Friday, July 30, 2021

Cabinet cannot treat King as ‘mere rubber stamp’, say senior lawyers



Cabinet cannot treat King as ‘mere rubber stamp’, say senior lawyers


Two senior lawyers say the Yang di-Pertuan Agong has constitutional duties to perform.

PETALING JAYA: The Yang di-Pertuan Agong cannot be treated as a mere rubber stamp by the Cabinet on constitutional matters, especially on the revocation of the six emergency ordinances (EOs), two senior lawyers said.

They said although the King had to act on the advice of the prime minister or the Cabinet, he had constitutional duties to perform.

Bastian Pius Vendargon said the King had every right to offer caution and demand to see Cabinet documents and all information available to the government to satisfy himself to grant consent upon advice.

“Anyone who practises parliamentary democracy and understands the spirit of the Federal Constitution will know that the King is not a mere rubber stamp,” he said.


Bastian Pius Vendargon.

Vendargon was responding to a Prime Minister’s Office (PMO) statement yesterday evening that the revocation of the EOs was done in accordance with the law.

The PMO cited Article 40(1A) of the constitution to say that the King must act on the advice of the prime minister or the Cabinet.

Vendargon said it followed that it would be a misinterpretation on the workings of the constitution to state that the executive could act even before royal consent has been granted.

“There are steps to be taken for the proper revocation of the EOs,” he said, adding that the King must give his consent and “it must not be assumed”.

He said events since Monday seemed to suggest that the Cabinet had decided to revoke the EOs and the King was obliged to accept the advice of the prime minister.

The Cabinet, he added, should not totally disable the checks and balances in the constitution and that included the role of the King, Parliament and the judiciary.

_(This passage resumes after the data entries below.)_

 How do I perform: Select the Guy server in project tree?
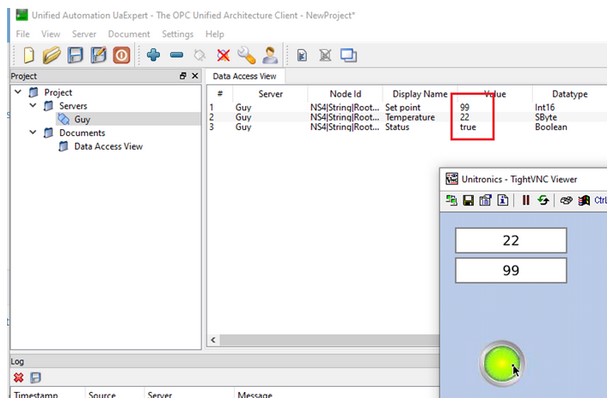pyautogui.click(x=81, y=119)
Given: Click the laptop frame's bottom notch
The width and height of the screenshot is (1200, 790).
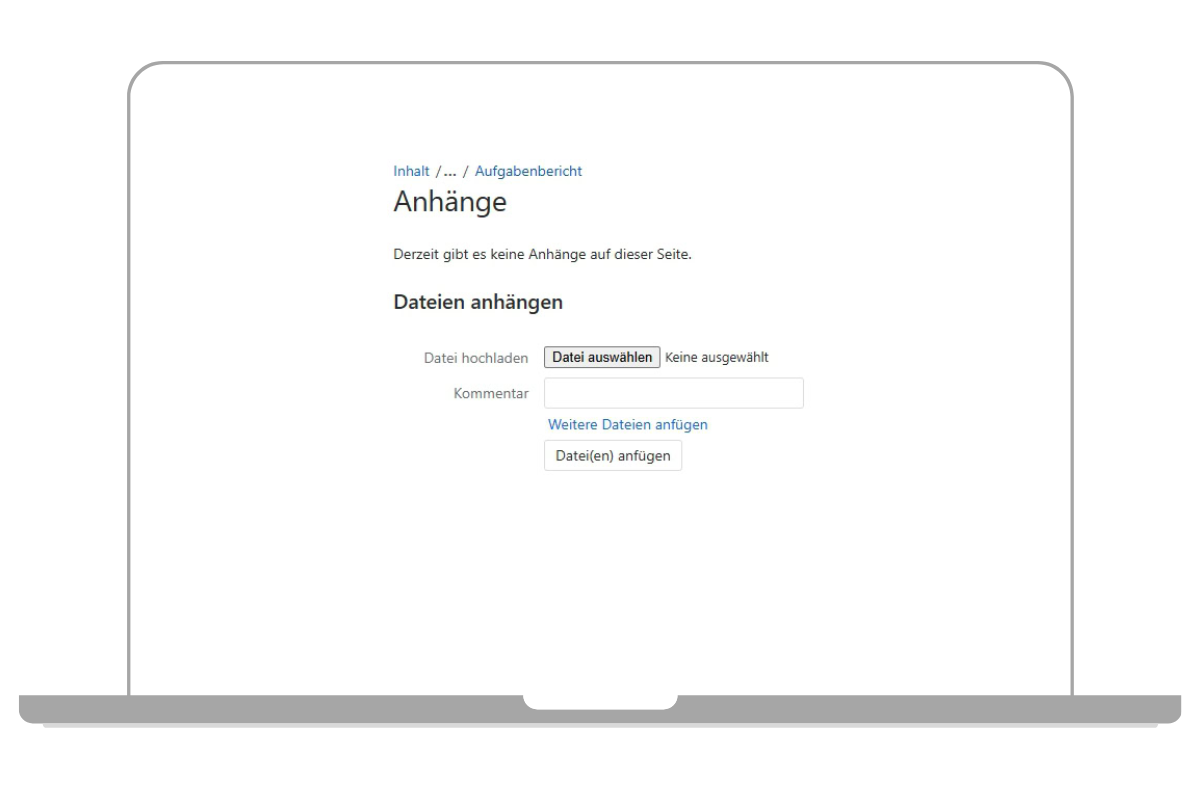Looking at the screenshot, I should [x=600, y=702].
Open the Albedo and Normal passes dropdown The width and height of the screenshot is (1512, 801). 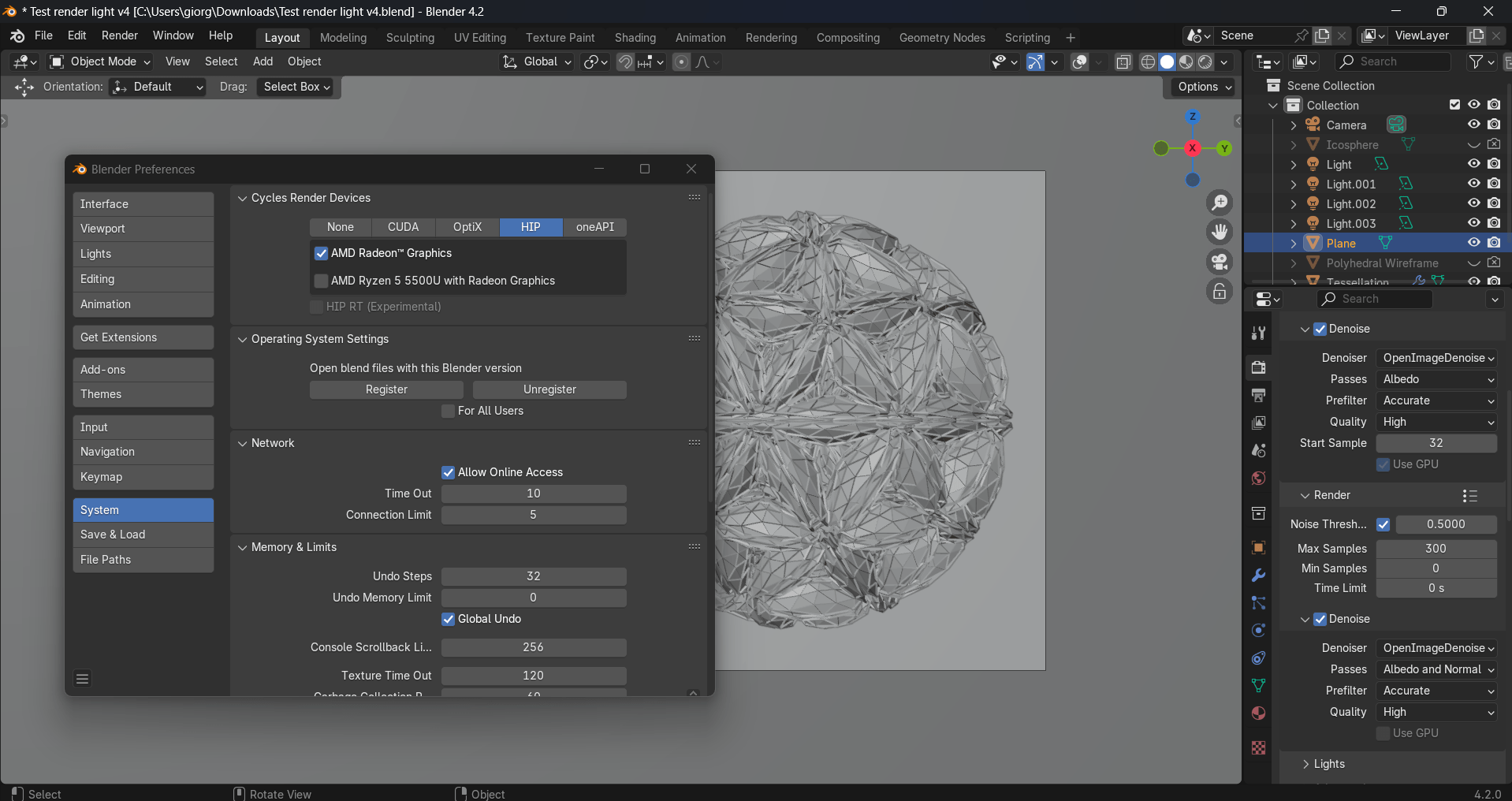(1436, 669)
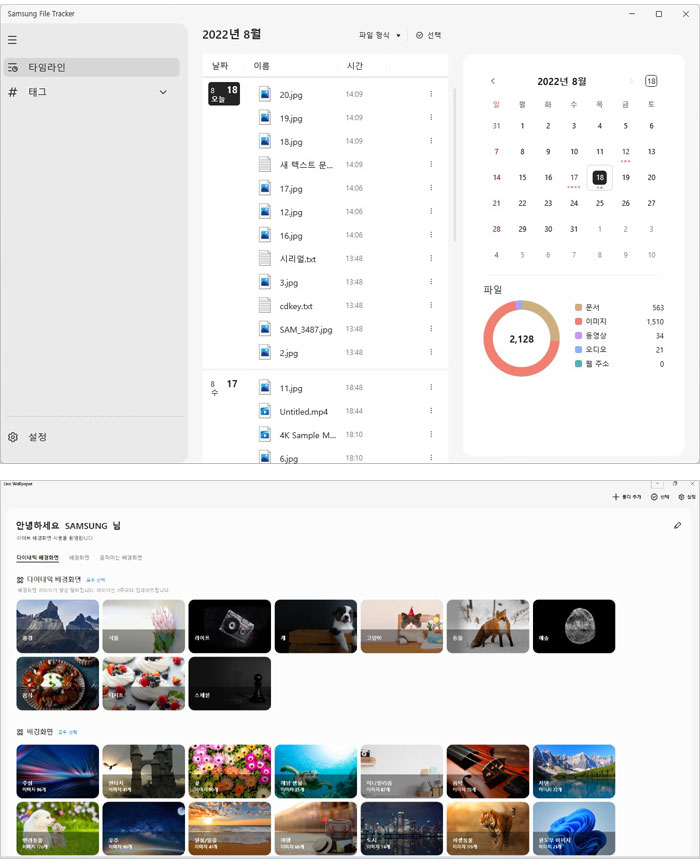Go to previous month in calendar

pos(493,81)
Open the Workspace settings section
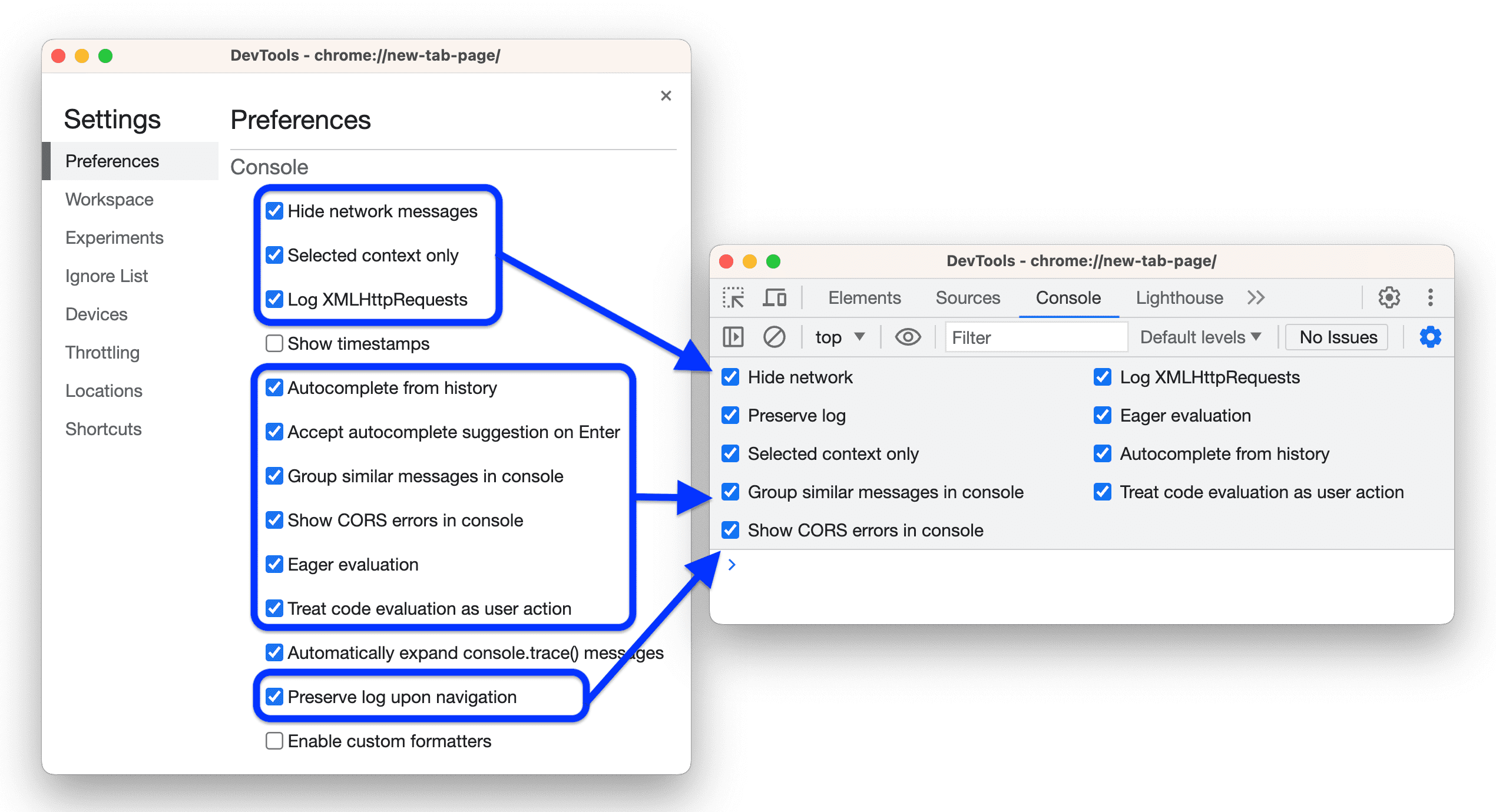Image resolution: width=1496 pixels, height=812 pixels. coord(109,198)
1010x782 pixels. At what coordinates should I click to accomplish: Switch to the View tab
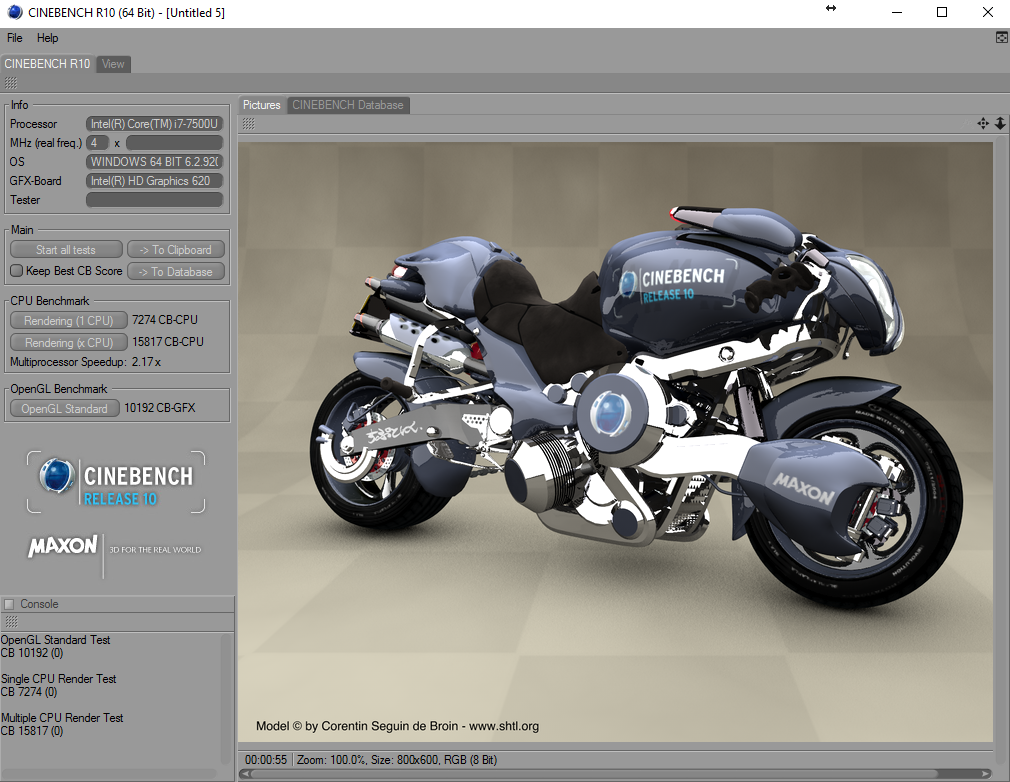click(113, 64)
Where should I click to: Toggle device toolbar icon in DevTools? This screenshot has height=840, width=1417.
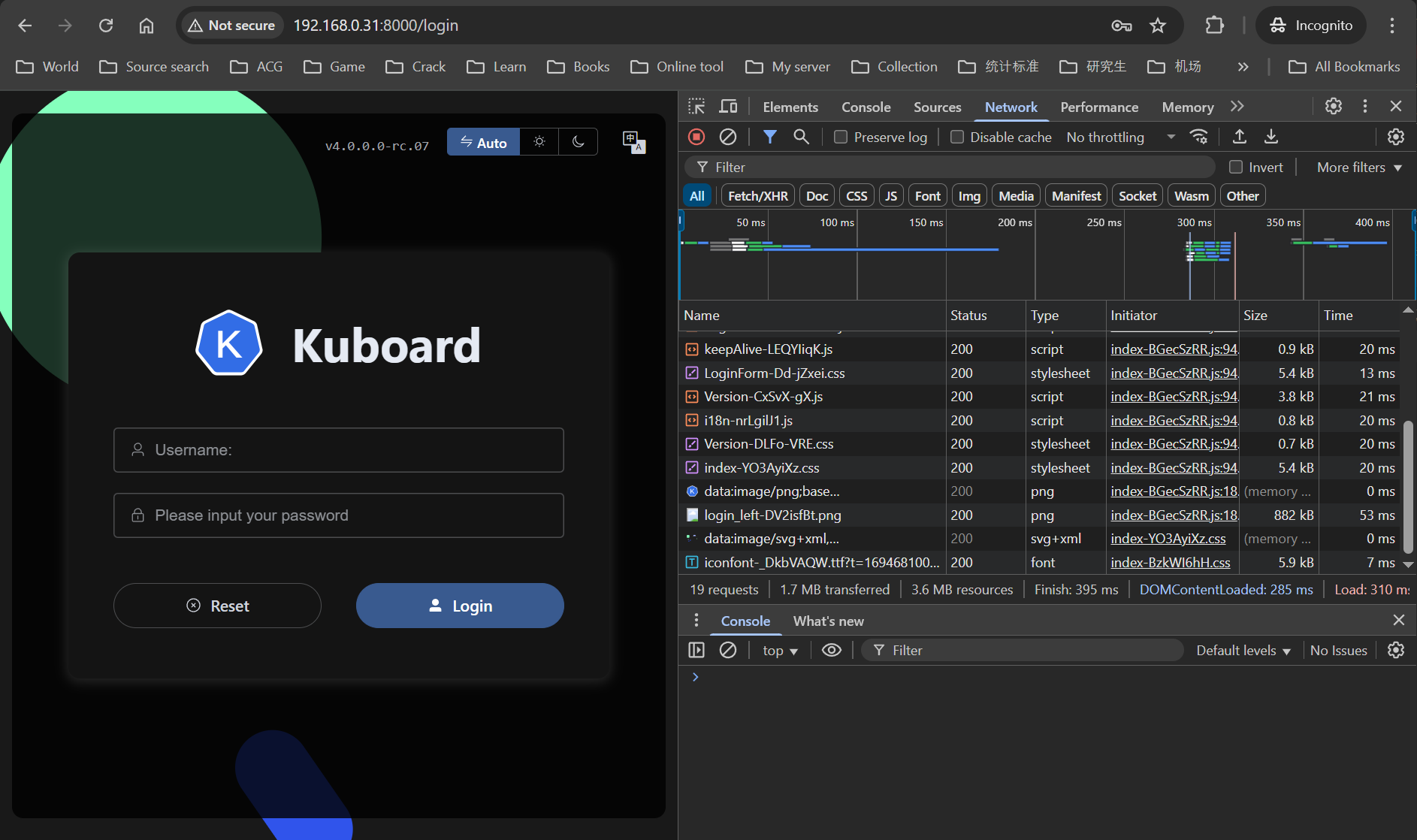coord(728,107)
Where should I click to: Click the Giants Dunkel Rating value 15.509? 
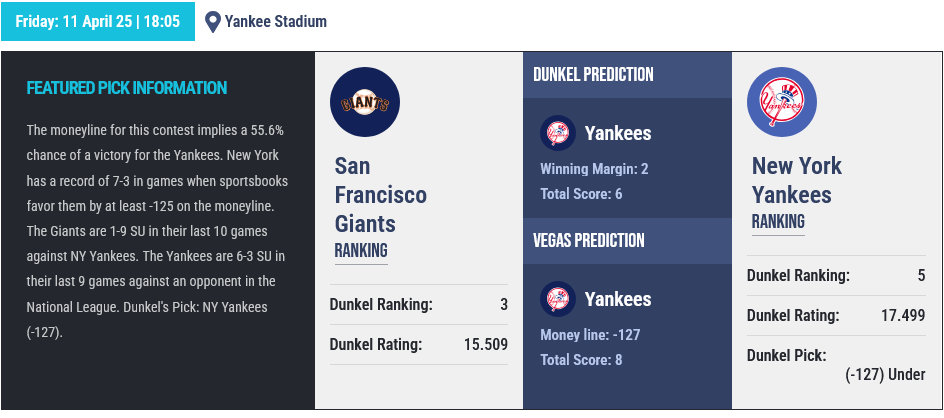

Firoz Hussein Ahmad Jamaluddin.

Lawyer Firoz Hussein Ahmad Jamaluddin, who concurred with Vendargon’s views, maintained his stand that the King is not required to act on the advice of the Cabinet during s state of emergency.

“The monarch has a constitutional duty to perform and his consent cannot be presumed in an emergency,” he said.

Firoz Hussen said since it was the King who promulgated the emergency proclamation and the EOs, only he could revoke them.

“The Cabinet cannot substitute him or else it is a failure to abide by the constitution on revocation,” he said.

He said the 30-day rule in relation to parliamentary bills coming into force without royal assent did not apply to emergency proclamation and the EOs.

On Monday, law minister Takiyuddin Hassan told the Dewan Rakyat that the six EOs had been revoked as of July 21 and that the government had decided to cancel them under Article 153 of the constitution.

The opposition claimed this “secret revocation” was to prevent the need to debate and vote on them as that would prove Prime Minister Muhyiddin Yassin did not have majority support in the Dewan Rakyat.

Yesterday, the Palace issued a statement saying Putrajaya did not get the King’s consent to revoke the emergency ordinances and that Takiyuddin’s statement in Parliament was “inaccurate and had misled the members of the Dewan Rakyat”.

Comptroller of the Royal Household Ahmad Fadil Shamsuddin said in the statement that Articles 150(2B) and 150(3) of the Federal Constitution clearly gave the authority for the enactment and revocation of ordinances to the King.

He said the King had earlier told Takiyuddin and Attorney-General Idrus Harun during a virtual audience that the revocation of ordinances should be tabled and debated in Parliament.